[Aim 1]
In the article on why language works as well as it does, how many synonyms does "insensitive" have?
[Aim 2]
Continue the article on why language works as well as it does, starting after its final sentence.

[Excerpted passage]
Why Does Language Do As Well As It Does?

 

Given that:
    1.    Words can have multiple parts of speech – “on”, “bar”

2.                 Words can have many meanings- “bar”, “cut”, “run”

3.                Prepositions change verb meaning – “cut up”, “cut off”, “cut down”

4.                Phrases provide allusions, metaphors, idiom – “raise the bar”

5.                Migrants come from other lands, where they learnt other facts in other languages

The ability of language to be reasonably error-proof is extraordinary. Of course, the error rate climbs in an emergency or war.

But we are using a dictionary containing a million words – won’t that be better?’

Dictionaries aren’t very useful – they give you the sense of a word using other words, but those other words can have many meanings, so you can’t be sure what the definition is. In 100,000 senses from a dictionary, there is just one that attempts to clarify what is meant for one of the words in the definition.

  Description: crass
  Category: Adjective
  Sense count: 4
   Sense 0
    Definition: Coarse; crude; unrefined or insensitive; lacking discrimination (in the third sense of the word)

When there are words like “coarse” (2 senses, 4 subsenses) or “insensitive” (35 synonyms, with no clarity as to the sense of the synonym), all you end up with is a vague mess.

A dictionary for human use will give a long list of wors that are synonyms (through one of their senses), but not tell you which sense is meant. – “insensitive” has “hard” as a synonym. The actual reference should be:

Synonym 18: Hard       Definition: (of a person) not showing any signs of weakness; tough (“tough” obviously needs clarification)

Part of what we are doing is cleaning up the definitions for words so that it is clear which sense of the component word is being used in the definition of the word – we end up with a precise web of words that can be searched – it should be more like what a human has, and less like a dictionary.

The Oxford Dictionary has domains in which a word operates – these were never thought out in detail, but they need to be.

[Entries provided]
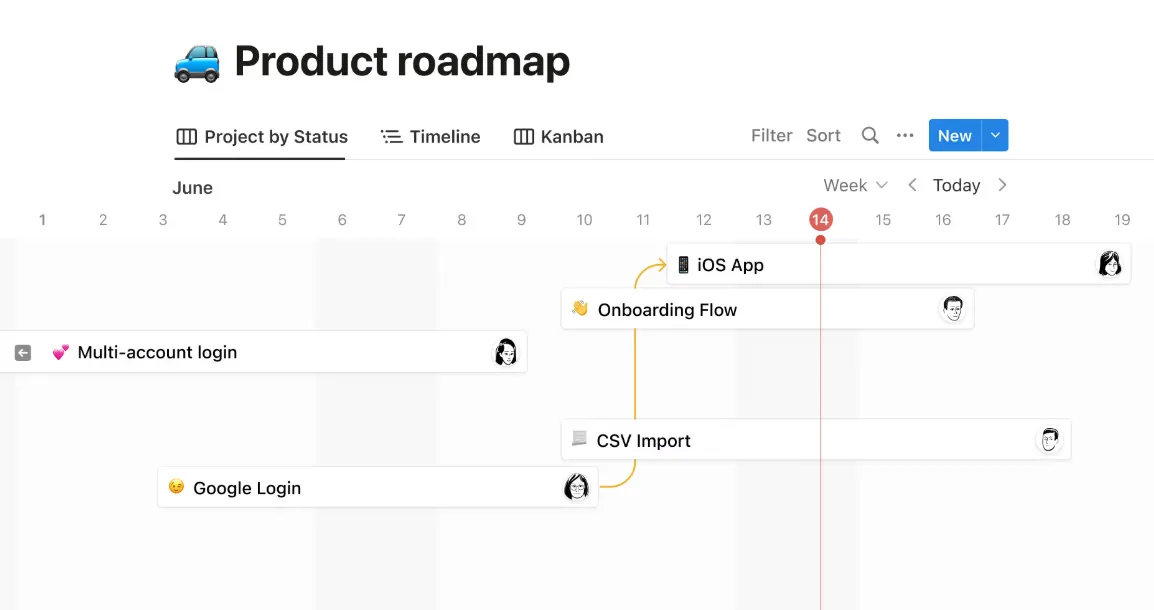The width and height of the screenshot is (1154, 610).
Task: Go to next period with right chevron
Action: pos(1002,185)
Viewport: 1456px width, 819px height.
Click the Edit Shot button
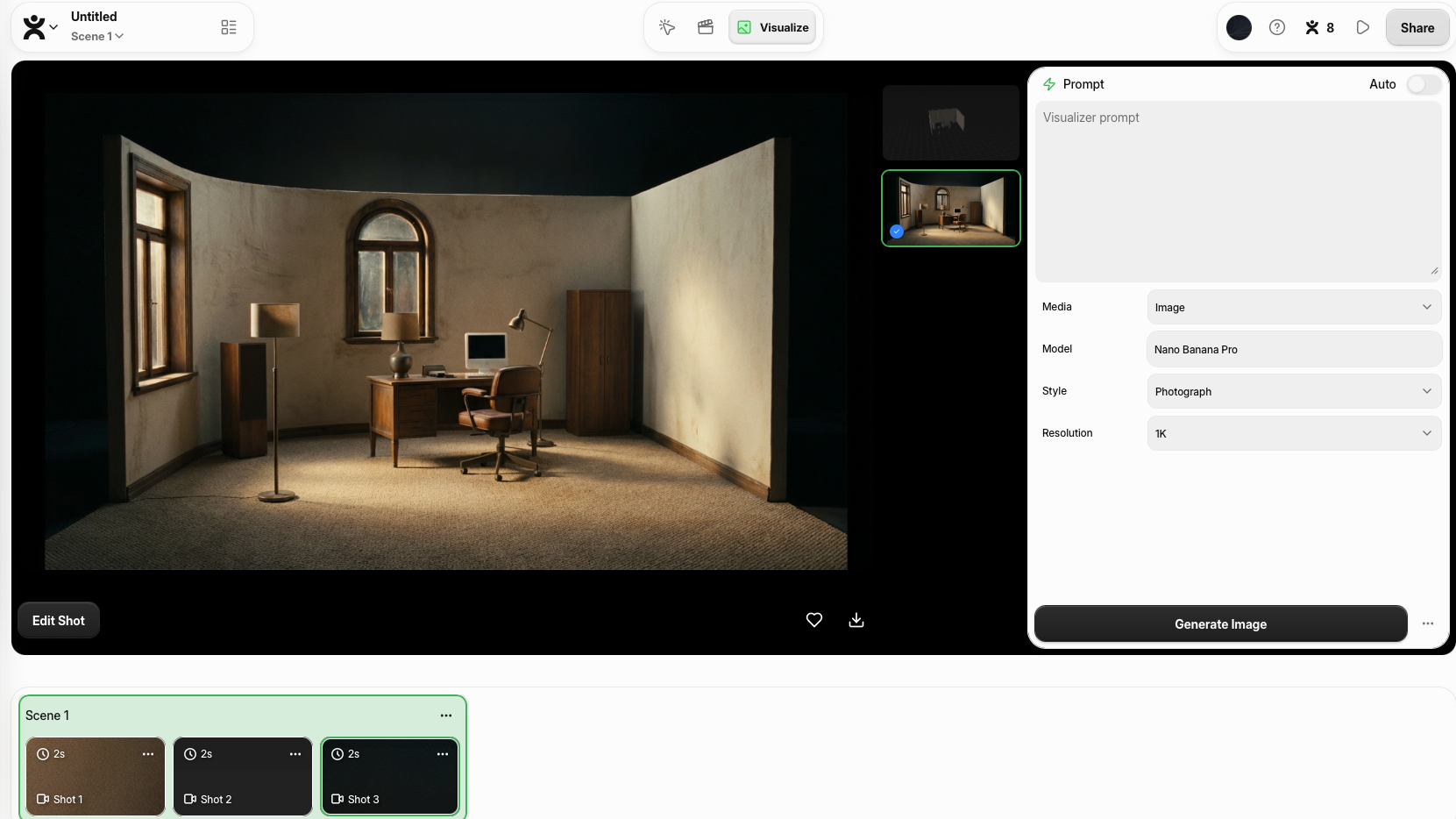(x=59, y=620)

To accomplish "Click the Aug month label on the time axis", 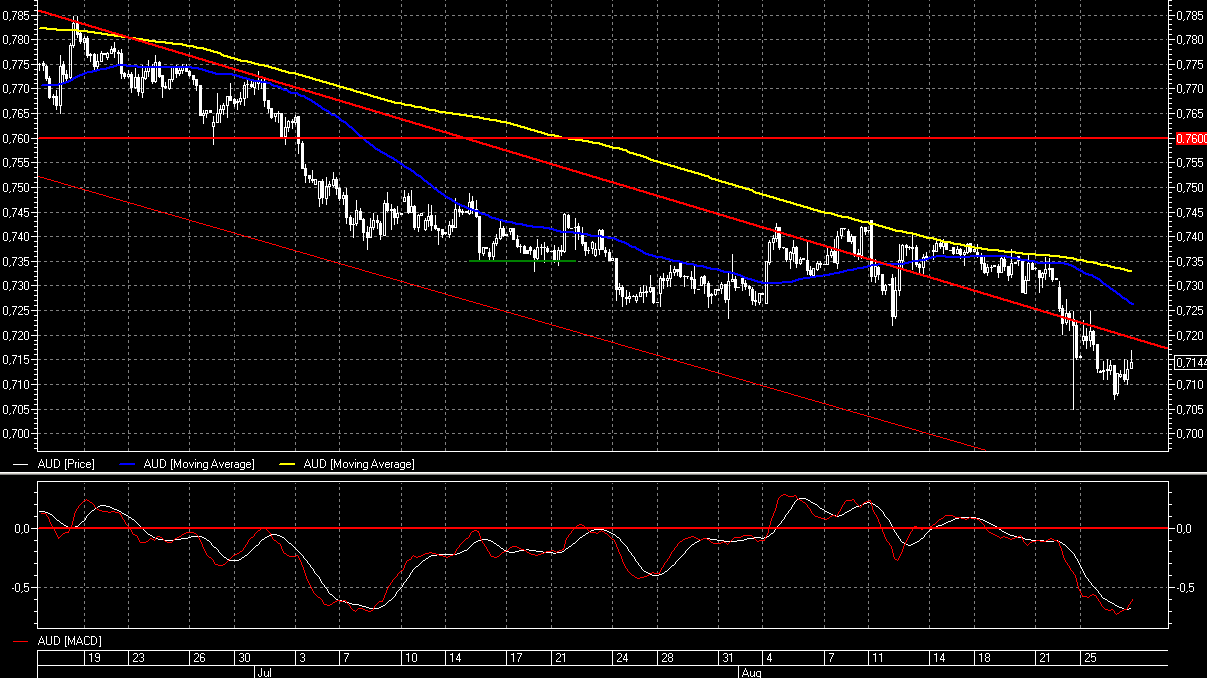I will point(750,673).
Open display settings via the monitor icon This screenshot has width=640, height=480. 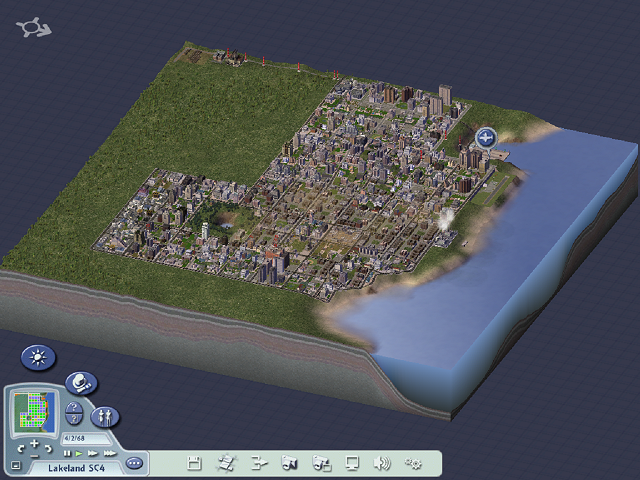(x=352, y=463)
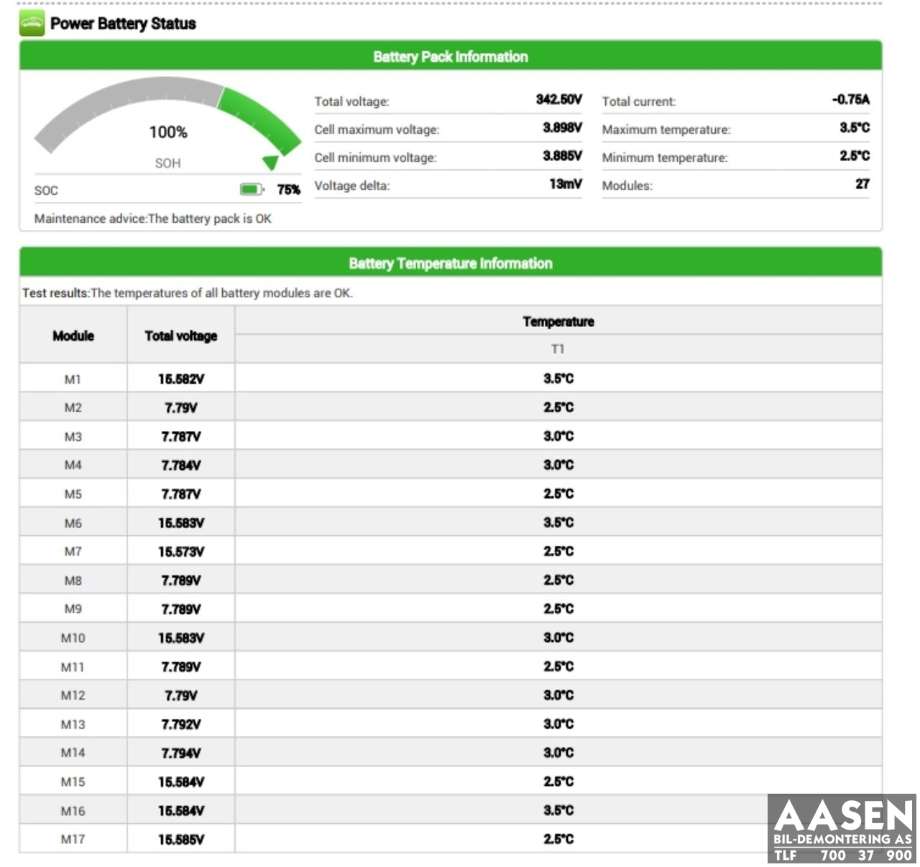Click the Maintenance advice text

point(153,219)
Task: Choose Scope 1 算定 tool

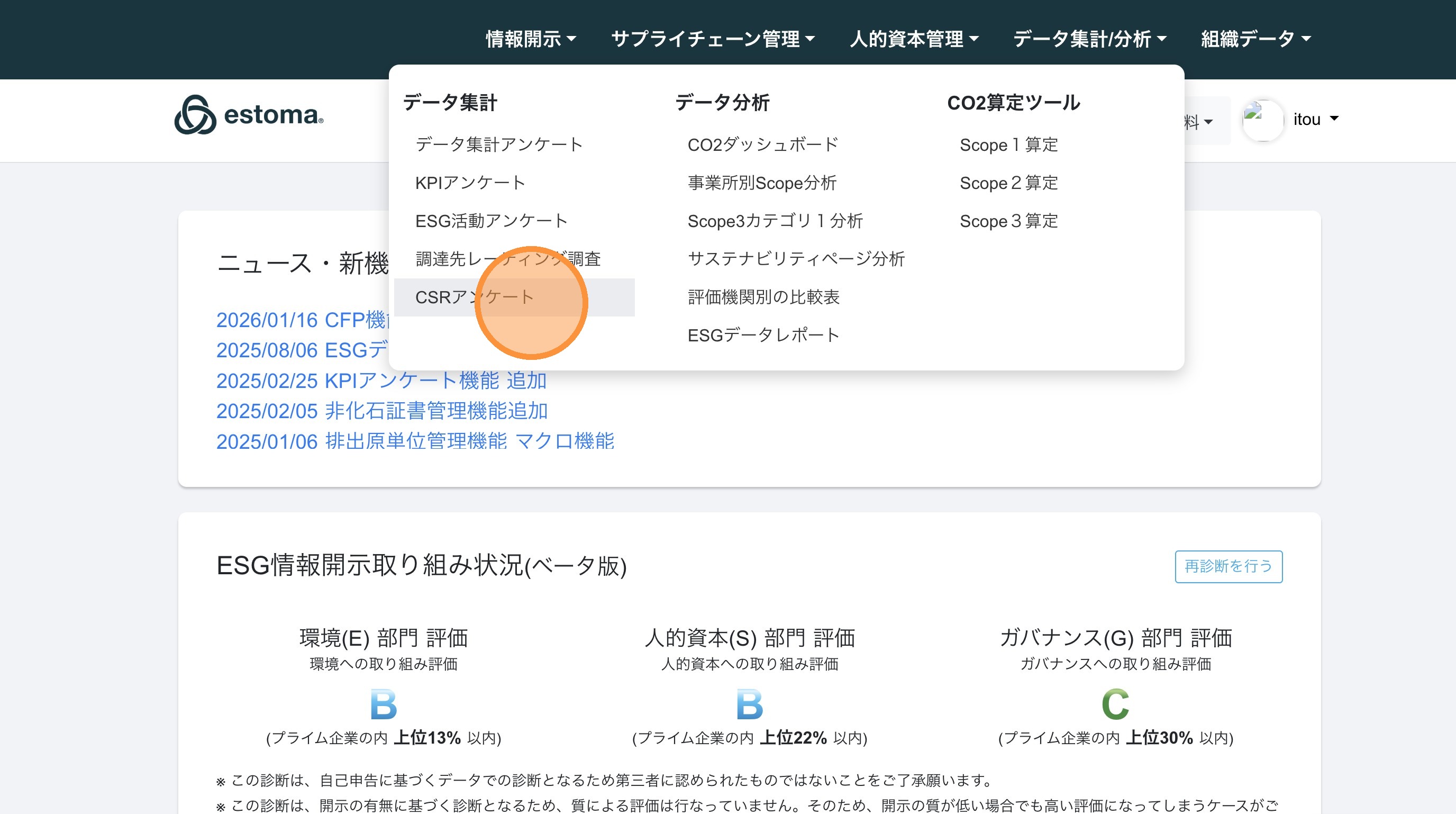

[Right answer 1]
It has 35 synonyms.

[Right answer 2]
Anti-Money Laundering legislation has civil law penalties and criminal law penalties. Civil law has “balance of probabilities”; criminal law has “beyond reasonable doubt” – they can’t both be true at once unless they are in separate logical shells - making the logical structure that describes them more complicated.

Figurative Allusion

Consider the allusion to raising the bar of a high jump frame:

Sense 0
           Definition: to raise the bar on a high jump frame.

Sense 1
    Definition: To raise standards or expectations, especially by creating something to a higher standard
    Example 0: Taiwan Semiconductor raised the bar on track widths at the conference (they raised the bar so far that no-one can follow  them).

Similar sentences:
        Fred raised (the bar on forever chemicals) at the meeting. – raising the subject of an abstract prohibition

       Fred raised the bar (of the barbell) to his chin, but could go no higher.

     The door was barred. Fred raised the bar and opened the door.

The person may have heard the bar referred to as a prohibition (one reason why synonyms need to be spotless), or not consider forever chemicals to be a suitable object on which “to raise the bar”. Raising the bar in the figurative sense is improving human activity, or a product of human activity. Forever chemicals are bad, so raising the bar on them does not make any sense. It is this apparently simple reasoning we need to automate.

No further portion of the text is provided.